What to work on → Below are records that should be duplicated exactly, with no image retained.

Records supplied →
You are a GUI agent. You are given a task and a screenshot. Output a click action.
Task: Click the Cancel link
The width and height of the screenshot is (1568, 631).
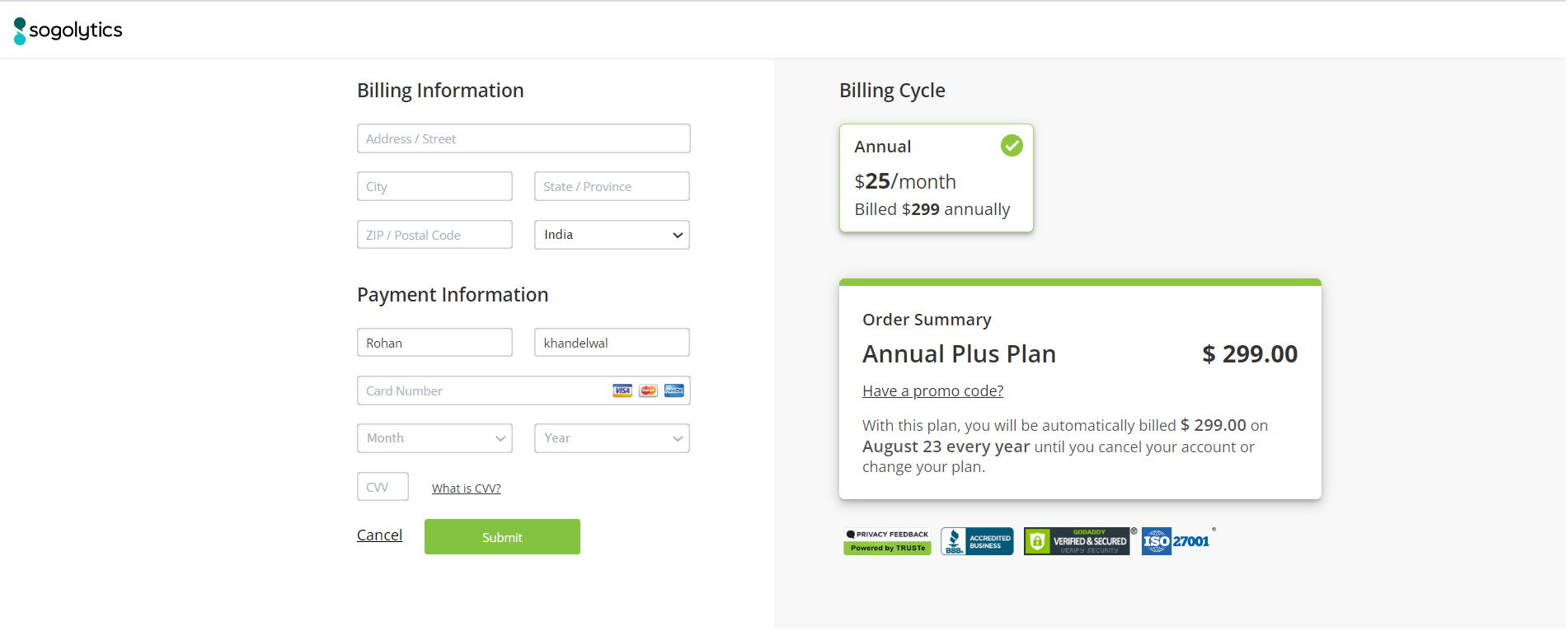point(379,535)
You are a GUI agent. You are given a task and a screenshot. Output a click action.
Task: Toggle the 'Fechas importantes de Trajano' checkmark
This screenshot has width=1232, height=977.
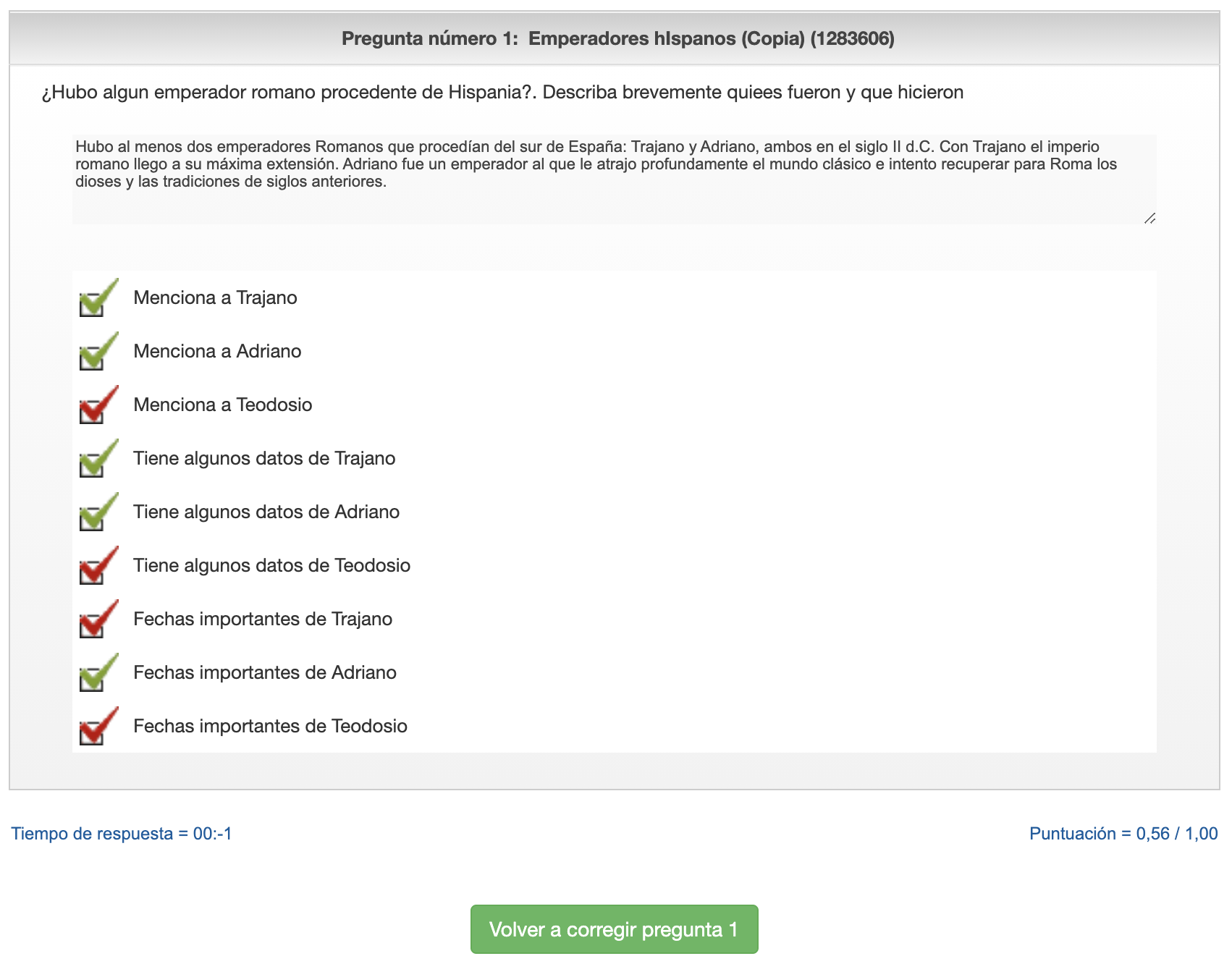(x=97, y=619)
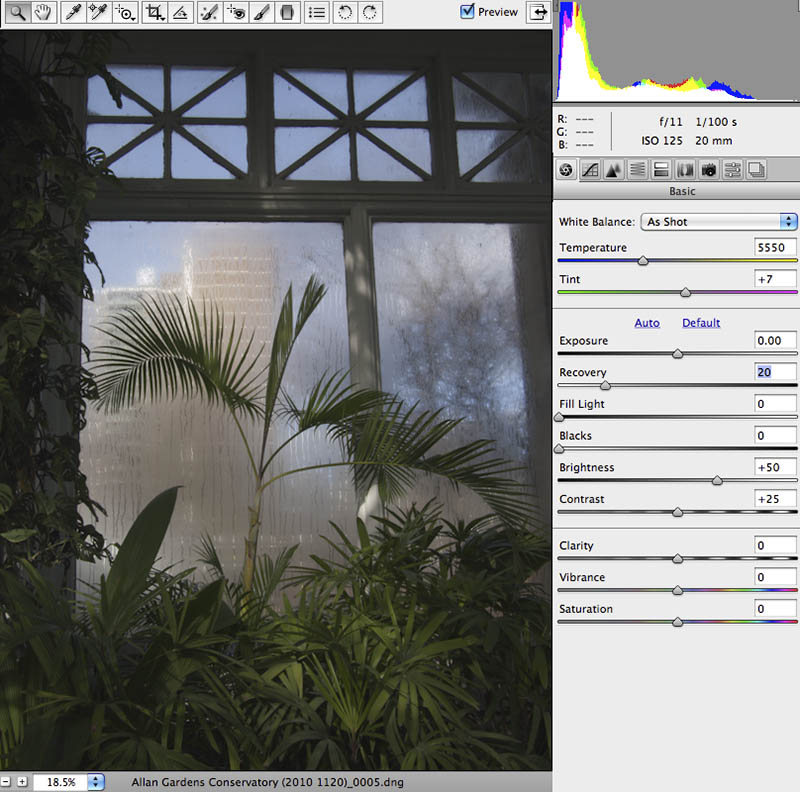Open the Camera Calibration tab
The height and width of the screenshot is (792, 800).
coord(709,169)
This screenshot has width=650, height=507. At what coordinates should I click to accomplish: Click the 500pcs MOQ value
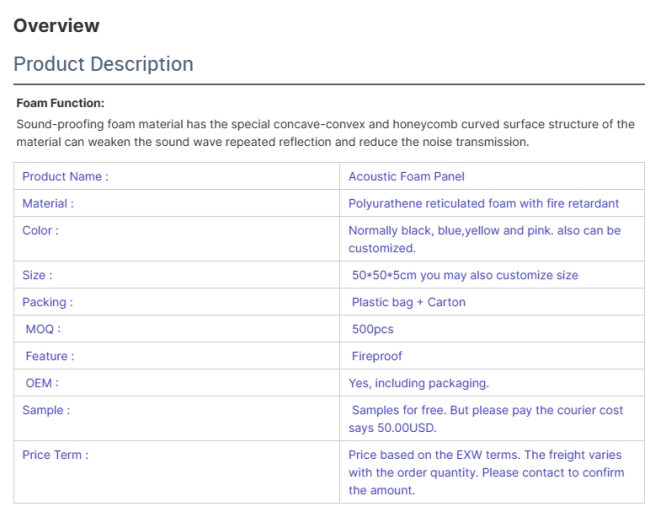pos(373,329)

Task result →
You are a GUI agent. You are given a task and a screenshot. Output a click action.
Task: Click the Cancel link
The width and height of the screenshot is (1568, 631).
point(379,535)
You are a GUI agent. You are given a task and a screenshot. Output a click action.
Task: Toggle the 'Fechas importantes de Trajano' checkmark
This screenshot has width=1232, height=977.
(x=97, y=619)
Open the Camera Calibration tab
The height and width of the screenshot is (792, 800).
coord(709,169)
This screenshot has width=650, height=507. At what coordinates should I click to accomplish: Click the 500pcs MOQ value
pos(373,329)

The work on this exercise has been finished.